— ASSIGNMENT —
Each line below should be set down again unchanged.

— PROVIDED MATERIAL —
***

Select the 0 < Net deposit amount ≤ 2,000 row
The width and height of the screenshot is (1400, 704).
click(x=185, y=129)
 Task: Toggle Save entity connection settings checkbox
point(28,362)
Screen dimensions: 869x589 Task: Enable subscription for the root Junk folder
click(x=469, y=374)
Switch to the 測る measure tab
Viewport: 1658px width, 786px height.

***

— OUTPUT —
Select the 0 < Net deposit amount ≤ 2,000 row
The width and height of the screenshot is (1400, 704).
click(x=185, y=129)
 Task: Toggle Save entity connection settings checkbox
point(28,362)
Screen dimensions: 869x589 Task: Enable subscription for the root Junk folder
click(x=469, y=374)
Switch to the 測る measure tab
Viewport: 1658px width, 786px height.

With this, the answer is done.